Promiscuity and the misconceptions
I deal with teenagers a lot and one of the things I've noticed is the more adults work with teenagers the more we start to think like them unless we keep a clear line in the sand. I saw this the other day when we had an assembly around the girls in school and discussing how they can stand up for themselves which then devolved into shaming girls for being promiscuous. My dad was a social worker so we often discussed students' behaviour over the dinner table and so I learnt how to look beyond behaviour to see what really was happening. You see promiscuity in underage kids is often due to trauma of some sort. (Just to make it clear I'm talking about teenagers under 16 years old. Adults - if they are both consenting are often promiscuous for many reasons besides trauma.) Which made me start to think about how we treat promiscuous characters and their counterpart - the ingenue - in text.

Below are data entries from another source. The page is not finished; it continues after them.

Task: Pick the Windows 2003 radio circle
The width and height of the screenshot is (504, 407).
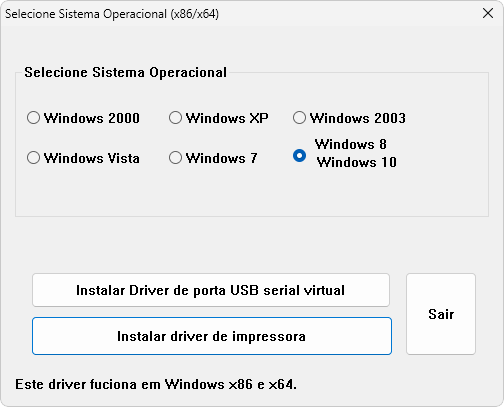Action: 299,118

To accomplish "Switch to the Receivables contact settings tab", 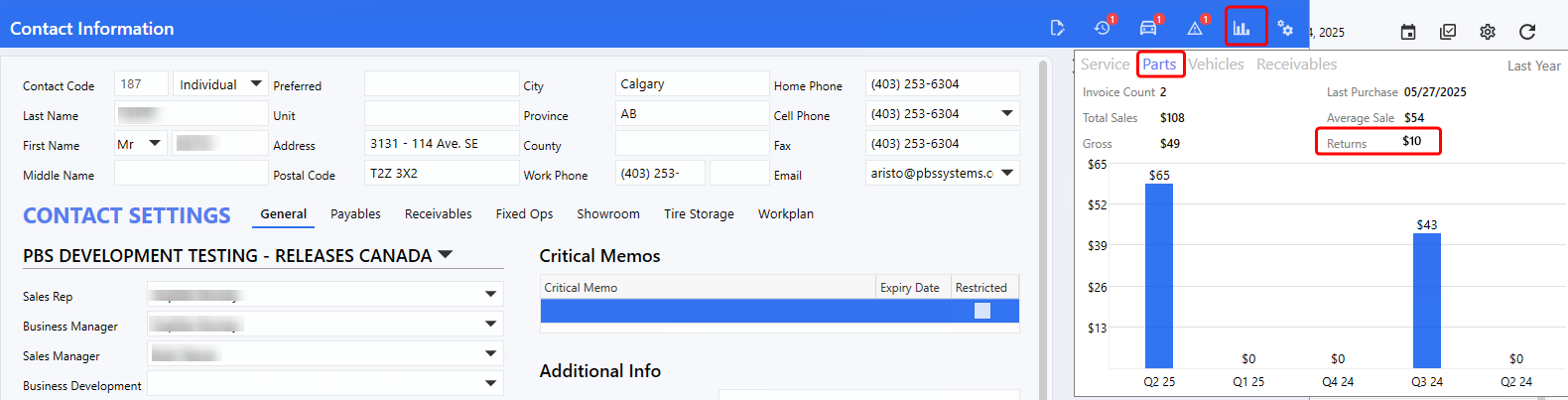I will [438, 214].
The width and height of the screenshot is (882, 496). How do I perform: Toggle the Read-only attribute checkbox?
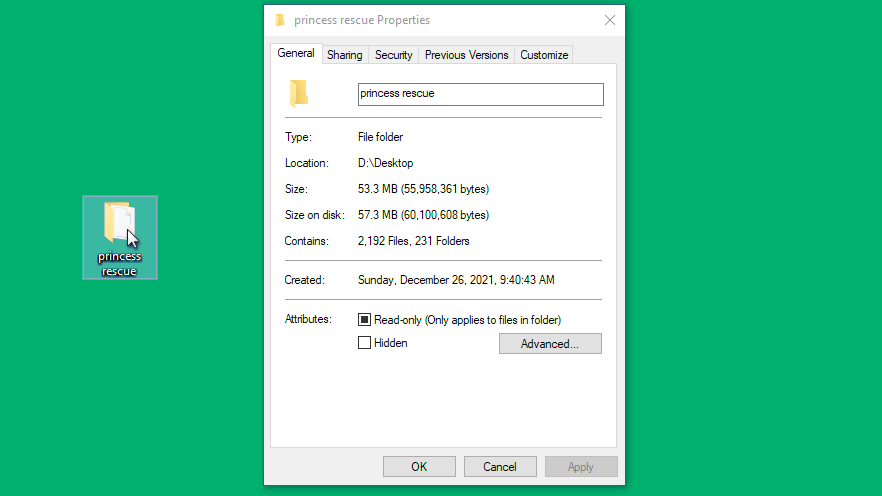click(365, 320)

We tend to see any characteristics that a villain has must be a bad characteristics. This often isn't much of a problem when we only use a characteristic sparingly for villains but unfortunately there are some tropes that get used over and over with villains that can colour our view of some groups. In the past we have painted the Romany as thieves. That is where the word gypped comes from. Think of all the times that a woman has risked a intimate relationship only for it to make them turn evil. Yes, just writing that makes it sound ridiculous but think of Maleficent. She sleeps with a guy, he steals her wings and she is the bad guy. But pretty much any femme fatale character is like this.
Then we get the more subtle way of making a woman's sexuality a characteristic of her villainy by saying that if a woman rejects her role as an object of men's desire then she is a villain. Otherwise known as the Mean Girl. Okay there are harsher words to call her but any female character that blows off the advances of men often will get the label of villain in text. Regina George from Mean Girls is the one that comes to mind.

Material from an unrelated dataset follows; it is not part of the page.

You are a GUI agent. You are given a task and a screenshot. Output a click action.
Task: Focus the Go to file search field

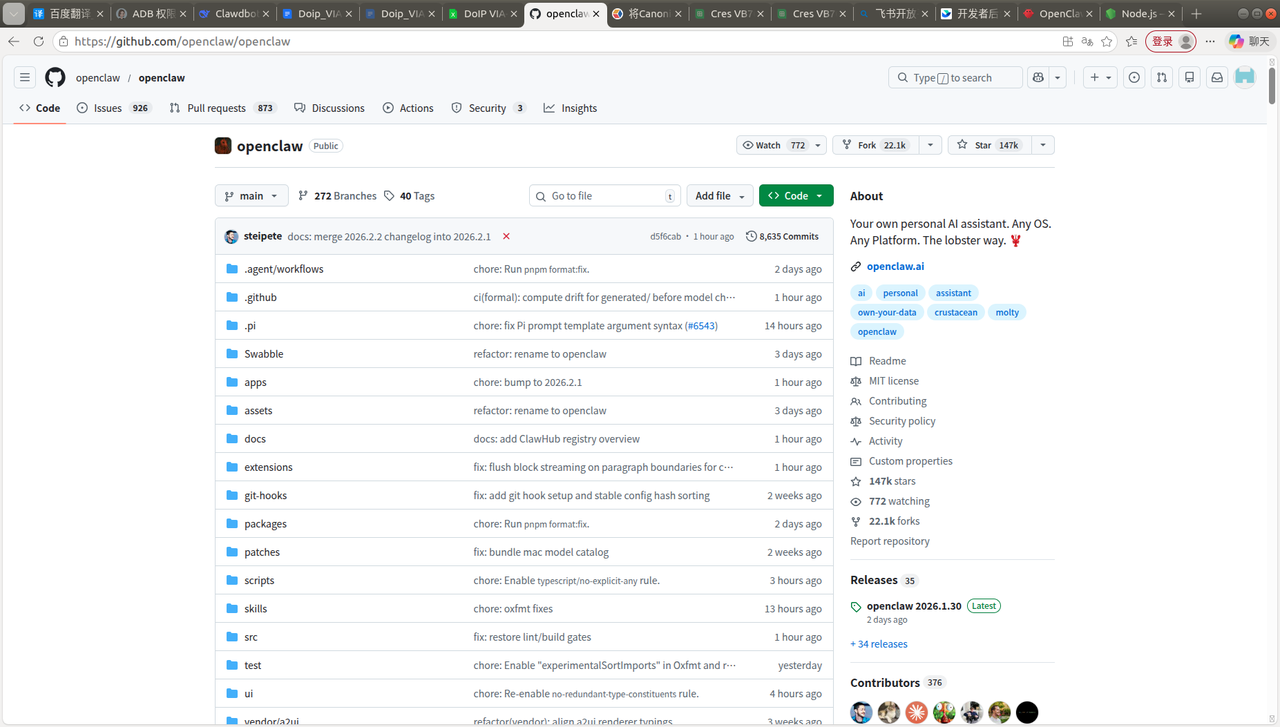(605, 196)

If a woman then rejects a man because of her orientation that often gets her painted with the villain brush. A bit like Sarah Michelle Gellar's character in Cruel Intentions. Weirdly we get other female characters that are so obsessed with a man this makes them unhinged. A bit like Misery. It is almost like a woman that allows herself to feel desire is automatically open to corruption and madness. This double standard is prevalent in many places.
In the end this means that a woman is either turned villainous because she has lost some innocence and debased herself or because she rejects men for various reasons or because her whole entire identity and purpose revolves around a man. We can't even say all these kinds of villains are written by men. We are so wrapped up in this kind of villain we often write them automatically. I think this is why we end up with characters like the Black Widow equating herself with a monster because she can't have kids.
Even I have done this with some of my villains. I have one villain in one of my early books that one of her villainous characteristics is that she is obsessed with a man. She lies, cheats and steals to try get him to marry her, taking no regard for his feelings on it. Even when I don't make the cornerstone of their villainy around their sexuality I often fall back on having her corrupted by a man or something like that. Mmm, I might just have to go back and rewrite the villain in my latest Work In Progress.